Updated August, 24th, 2018
We already learned that the choice of modules basically determines which tests rspamd executes in analyzing a message. But what are the modules we can choose from? The official documentation has an alphabetical list but let’s instead approach them differently here. If we group them by functionality we can identify the following categories:
- Modules acting on the sender or recipient domain/IP
- Modules verifying message signatures (against DNS records; they can also add signatures)
- Modules comparing message contents (or parts of the contents) against (DNS) blacklists
- Modules analyzing messages without DNS interaction
- Modules pushing metadata such as sender domains and scores to external databases
- Modules that implement actions instead of tests, and
- Other modules
I’ll walk over each of these categories now, listing the modules we associate with them. For each module I give a brief description and also indicate if it is built-in (linked into the rspamd binary) or an external Lua module, whether it is enabled in the default configuration and whether it requires additional configuration in order to do any good and finally whether it requires Redis.

▶ [Given problem 1]
Add -34 to every coordinate in the answers, and write out all the lines of the screenshot records again, with their requests. Leave the pictures out.
The text and the records have nothing to do with each other.

▶ [Entries shown]
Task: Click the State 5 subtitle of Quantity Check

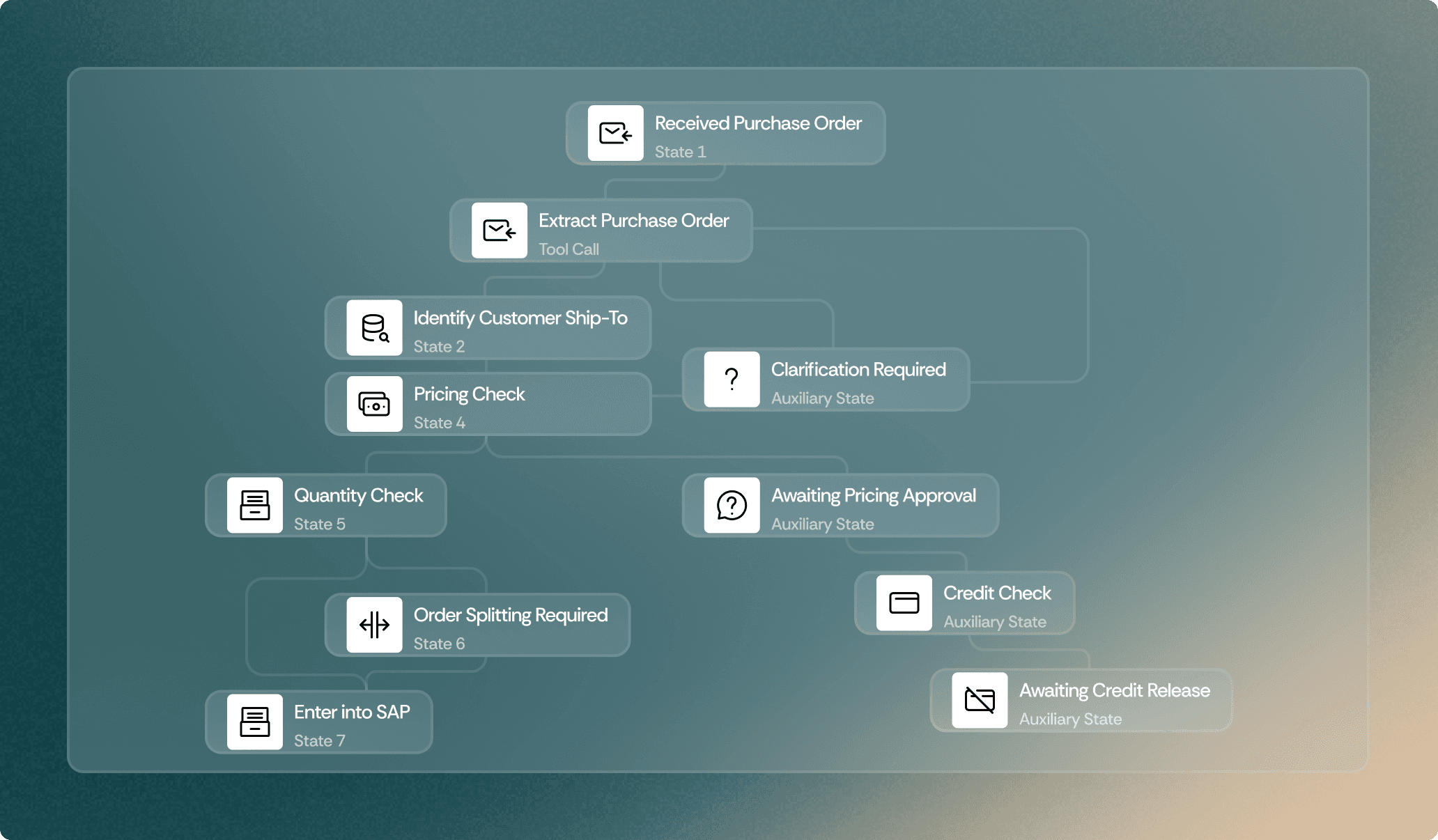Action: pos(319,524)
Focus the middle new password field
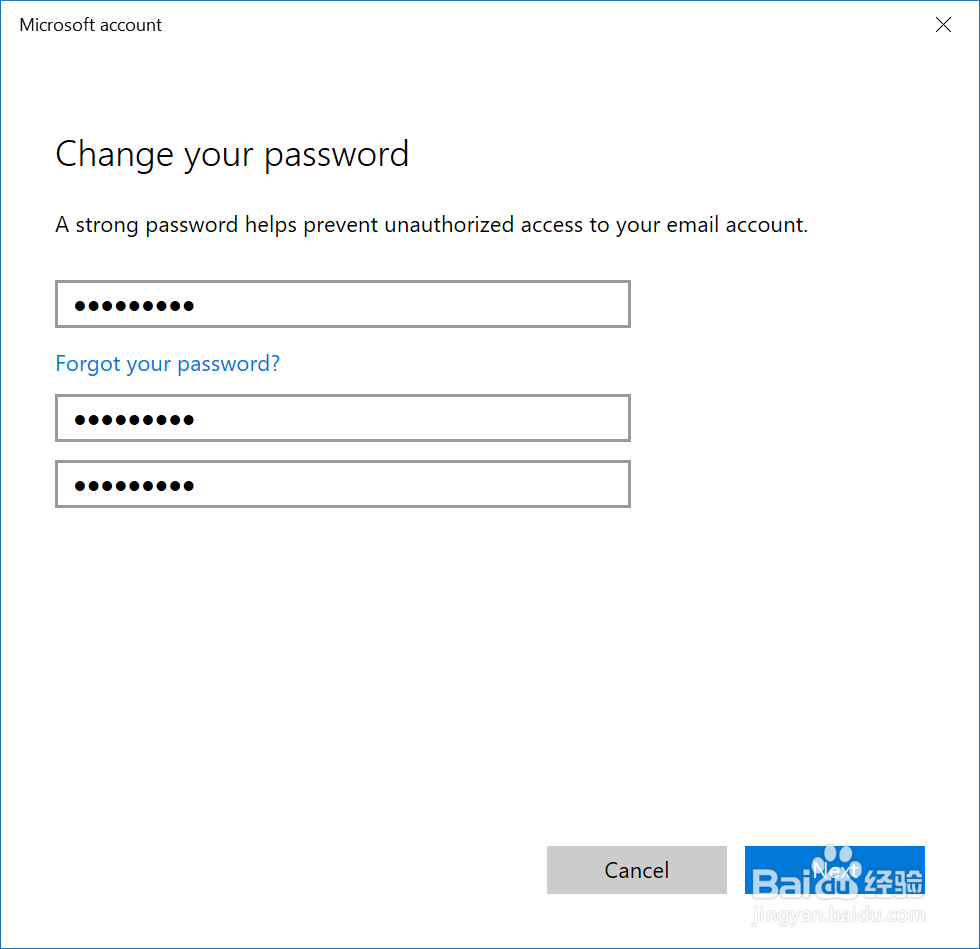 point(342,418)
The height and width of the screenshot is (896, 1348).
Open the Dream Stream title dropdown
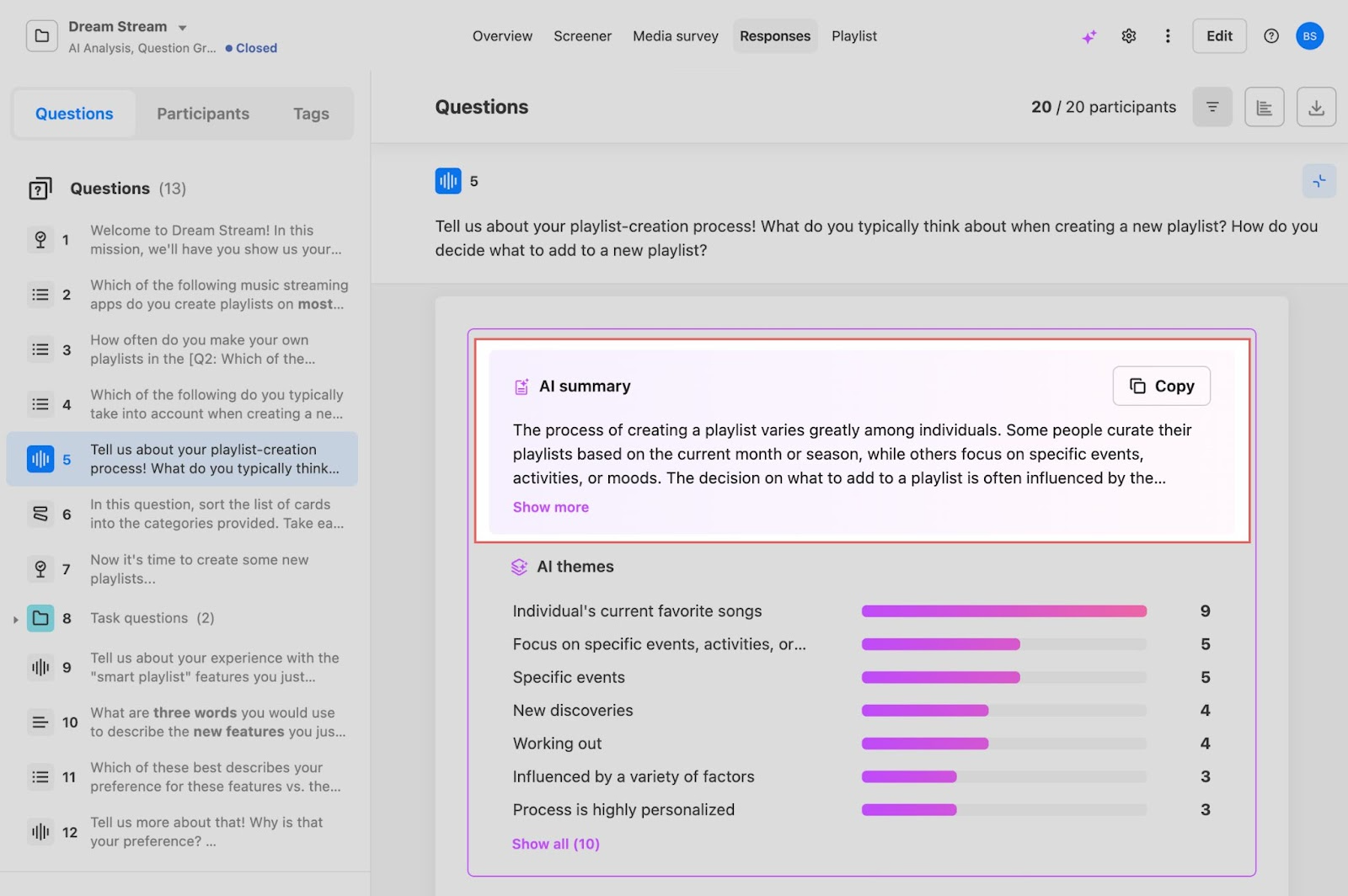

▶ [Given problem 2]
Say whether each statement agrees with the rspamd modules text: (a) The official documentation lists the modules in alphabetical order. (b) All the modules described are external Lua modules. (c) Modules that verify message signatures can also add signatures.

▶ [Output 1]
Task: Click the State 5 subtitle of Quantity Check

Action: pos(285,490)
Focus the middle new password field
 point(308,384)
The height and width of the screenshot is (896, 1348).
Open the Dream Stream title dropdown

▶ [Output 2]
(a) Yes: "The official documentation has an alphabetical list"
(b) No: "indicate if it is built-in (linked into the rspamd binary) or an external Lua module"
(c) Yes: "they can also add signatures"